§ Excerpted text
· · ·
3D dense residual network for action recognition
Limited by hardware(I only have one GTX1080 Ti) and network(CN), I did not do further experiments with Large datastes, e.g Kinetics, sports-8M.
Inspired by Residual Dense Network for Image Super-Resolution
fig1 3D dense residual block
fig2 3D dense residual network
The parameters and model size of 3D-DRN as follow.
parameters | model size |
---|---|
1.5M | 6.3MB |
opencv3.2
keras2.0.8
tensorflow1.3
setp1 -- download UCF-101 dataset
step2 -- converting videos to images for UCF-101
python utils/video2img.py --video-path='the path of ucf101' --save-path='the path for saving images'
step3 -- generating label txt for converted images
python utils/make_label_txt.py --image-path='the path of saved images'
In C3D, the input dimensions are 128 × 171 × 16 × 3, in this repo are 128 × 171 × 8 × 3.
During trianing, support three types of length for input clips. check this script for detail.
(1) clip length = 16. I take one sample each two frames.
(2) clip length = 24. I take one sample each three frames.
(3) mixed clip lengths. First, I randomly choose 16 or 24 clip length with 50% probability, then take one sample each two or three frames correspondingly.
Clips are resized to have a frame size of 128 × 171. On training, I randomly crop input clips into 112×112×8 crops for spatial and temporal jittering. I also horizontally flip them with 50% probability.
· · ·
§ Extracted material
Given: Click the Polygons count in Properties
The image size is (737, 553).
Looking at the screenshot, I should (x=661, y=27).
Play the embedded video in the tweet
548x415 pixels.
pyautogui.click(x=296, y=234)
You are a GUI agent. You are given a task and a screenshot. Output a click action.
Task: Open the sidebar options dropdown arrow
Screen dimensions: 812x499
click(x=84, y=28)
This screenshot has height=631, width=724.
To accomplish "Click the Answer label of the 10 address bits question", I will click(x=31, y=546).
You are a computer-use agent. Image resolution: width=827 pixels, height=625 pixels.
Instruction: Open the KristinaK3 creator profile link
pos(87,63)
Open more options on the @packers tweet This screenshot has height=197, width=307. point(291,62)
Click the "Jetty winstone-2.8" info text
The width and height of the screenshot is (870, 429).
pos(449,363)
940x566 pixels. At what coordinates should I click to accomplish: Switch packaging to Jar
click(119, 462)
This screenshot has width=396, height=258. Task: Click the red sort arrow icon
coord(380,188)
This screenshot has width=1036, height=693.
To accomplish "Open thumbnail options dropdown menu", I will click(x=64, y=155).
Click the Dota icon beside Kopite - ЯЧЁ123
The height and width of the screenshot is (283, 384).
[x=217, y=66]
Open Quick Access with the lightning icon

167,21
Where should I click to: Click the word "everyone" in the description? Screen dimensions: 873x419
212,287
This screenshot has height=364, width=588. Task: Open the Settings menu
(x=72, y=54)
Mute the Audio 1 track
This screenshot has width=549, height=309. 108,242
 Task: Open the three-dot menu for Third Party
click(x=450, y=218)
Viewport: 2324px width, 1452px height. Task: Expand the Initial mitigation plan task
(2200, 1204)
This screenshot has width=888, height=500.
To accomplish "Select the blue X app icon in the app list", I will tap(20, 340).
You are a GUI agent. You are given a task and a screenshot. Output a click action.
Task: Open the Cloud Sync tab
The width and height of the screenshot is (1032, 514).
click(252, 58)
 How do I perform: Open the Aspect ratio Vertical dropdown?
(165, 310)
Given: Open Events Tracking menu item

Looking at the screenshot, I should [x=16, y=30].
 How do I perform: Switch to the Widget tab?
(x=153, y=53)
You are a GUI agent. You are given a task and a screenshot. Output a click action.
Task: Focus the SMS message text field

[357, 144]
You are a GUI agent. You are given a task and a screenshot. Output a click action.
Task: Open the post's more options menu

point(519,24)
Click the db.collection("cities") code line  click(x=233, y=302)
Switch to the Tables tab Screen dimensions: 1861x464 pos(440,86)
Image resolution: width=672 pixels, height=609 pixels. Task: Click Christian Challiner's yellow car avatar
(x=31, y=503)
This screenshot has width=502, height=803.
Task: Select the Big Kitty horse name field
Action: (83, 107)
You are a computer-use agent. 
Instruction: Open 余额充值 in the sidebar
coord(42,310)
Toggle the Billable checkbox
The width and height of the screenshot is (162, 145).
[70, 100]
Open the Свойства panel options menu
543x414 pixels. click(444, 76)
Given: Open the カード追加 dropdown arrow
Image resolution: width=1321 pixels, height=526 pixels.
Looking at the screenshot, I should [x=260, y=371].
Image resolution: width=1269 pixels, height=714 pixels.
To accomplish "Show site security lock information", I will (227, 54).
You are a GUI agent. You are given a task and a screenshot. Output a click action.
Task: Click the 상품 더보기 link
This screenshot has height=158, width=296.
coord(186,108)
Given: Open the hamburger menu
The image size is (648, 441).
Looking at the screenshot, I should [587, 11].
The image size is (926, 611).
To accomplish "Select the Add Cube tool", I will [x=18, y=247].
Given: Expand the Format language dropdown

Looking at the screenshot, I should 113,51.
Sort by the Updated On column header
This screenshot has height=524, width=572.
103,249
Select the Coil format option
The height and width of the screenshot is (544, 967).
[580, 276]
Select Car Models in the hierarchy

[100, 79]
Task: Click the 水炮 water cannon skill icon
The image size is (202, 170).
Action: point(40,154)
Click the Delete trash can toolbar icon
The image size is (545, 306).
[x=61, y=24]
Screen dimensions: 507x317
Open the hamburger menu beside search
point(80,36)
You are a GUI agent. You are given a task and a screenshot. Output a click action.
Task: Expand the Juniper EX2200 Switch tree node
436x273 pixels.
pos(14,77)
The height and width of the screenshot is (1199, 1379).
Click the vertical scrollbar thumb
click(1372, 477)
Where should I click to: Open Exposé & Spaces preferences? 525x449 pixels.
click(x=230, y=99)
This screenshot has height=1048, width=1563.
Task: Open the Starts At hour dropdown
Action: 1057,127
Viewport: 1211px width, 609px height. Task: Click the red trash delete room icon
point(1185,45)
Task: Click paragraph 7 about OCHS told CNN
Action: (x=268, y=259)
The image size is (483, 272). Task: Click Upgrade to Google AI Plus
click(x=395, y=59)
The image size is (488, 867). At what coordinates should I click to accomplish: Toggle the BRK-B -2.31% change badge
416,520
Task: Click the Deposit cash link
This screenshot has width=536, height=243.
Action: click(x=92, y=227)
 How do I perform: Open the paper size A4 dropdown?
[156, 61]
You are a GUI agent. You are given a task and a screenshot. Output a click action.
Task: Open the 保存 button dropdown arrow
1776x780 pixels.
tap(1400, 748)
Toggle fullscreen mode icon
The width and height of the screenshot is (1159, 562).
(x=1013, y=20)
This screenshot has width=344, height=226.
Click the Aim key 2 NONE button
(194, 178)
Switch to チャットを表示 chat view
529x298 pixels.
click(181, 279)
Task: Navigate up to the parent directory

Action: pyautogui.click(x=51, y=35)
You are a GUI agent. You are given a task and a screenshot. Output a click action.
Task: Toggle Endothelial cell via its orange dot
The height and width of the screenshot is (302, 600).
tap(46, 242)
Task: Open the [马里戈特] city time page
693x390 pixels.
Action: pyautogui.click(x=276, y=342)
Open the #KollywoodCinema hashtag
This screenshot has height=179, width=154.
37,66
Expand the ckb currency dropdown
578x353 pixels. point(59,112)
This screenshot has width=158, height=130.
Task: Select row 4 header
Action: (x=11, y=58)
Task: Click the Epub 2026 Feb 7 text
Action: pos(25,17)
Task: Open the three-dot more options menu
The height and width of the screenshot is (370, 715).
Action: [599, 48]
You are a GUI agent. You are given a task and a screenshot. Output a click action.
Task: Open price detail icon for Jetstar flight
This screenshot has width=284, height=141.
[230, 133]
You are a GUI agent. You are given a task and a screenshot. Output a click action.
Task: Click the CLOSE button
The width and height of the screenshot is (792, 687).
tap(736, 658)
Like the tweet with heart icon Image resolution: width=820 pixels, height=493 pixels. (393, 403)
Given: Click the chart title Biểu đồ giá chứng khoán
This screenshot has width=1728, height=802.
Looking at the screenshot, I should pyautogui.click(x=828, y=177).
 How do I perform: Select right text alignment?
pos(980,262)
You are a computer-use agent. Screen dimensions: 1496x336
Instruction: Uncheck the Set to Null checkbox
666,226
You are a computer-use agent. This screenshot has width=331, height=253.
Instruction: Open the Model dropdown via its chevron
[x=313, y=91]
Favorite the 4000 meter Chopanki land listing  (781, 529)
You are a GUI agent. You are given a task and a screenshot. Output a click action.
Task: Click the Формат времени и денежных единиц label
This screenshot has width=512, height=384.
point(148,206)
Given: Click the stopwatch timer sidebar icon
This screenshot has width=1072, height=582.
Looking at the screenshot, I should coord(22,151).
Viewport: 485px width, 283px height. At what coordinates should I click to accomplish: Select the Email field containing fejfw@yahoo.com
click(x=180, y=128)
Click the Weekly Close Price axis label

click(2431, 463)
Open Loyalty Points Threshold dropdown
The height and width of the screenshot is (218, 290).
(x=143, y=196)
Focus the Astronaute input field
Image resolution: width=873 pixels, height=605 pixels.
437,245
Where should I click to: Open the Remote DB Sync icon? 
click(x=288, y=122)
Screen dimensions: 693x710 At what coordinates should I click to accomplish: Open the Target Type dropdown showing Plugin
· · ·
§ Actions to take
1: In the action recognition text, copy everything from "During trianing, support" to "each three frames.".
2: According to the action recognition text, what is the model size of 3D-DRN?
3: Pick up the text on the 3D dense residual network for action recognition after its last sentence and continue it.

§ Outputs for the tasks
1:
During trianing, support three types of length for input clips. check this script for detail.
(1) clip length = 16. I take one sample each two frames.
(2) clip length = 24. I take one sample each three frames.

2: 6.3MB

3:
python train_DRN-3D.py --lr=0.01 --batch-size=16 --drop-rate=0.2 --clip-length=16 --random-length=False --image-path='the path of saved images'
I use only a single center crop per clip, and pass it through the network to make the clip prediction. For video predictions, I average clip predictions of some clips which are evenly extracted from the video (no overlap).
Evaluate video (pre-trained weight files are in 'results' directory )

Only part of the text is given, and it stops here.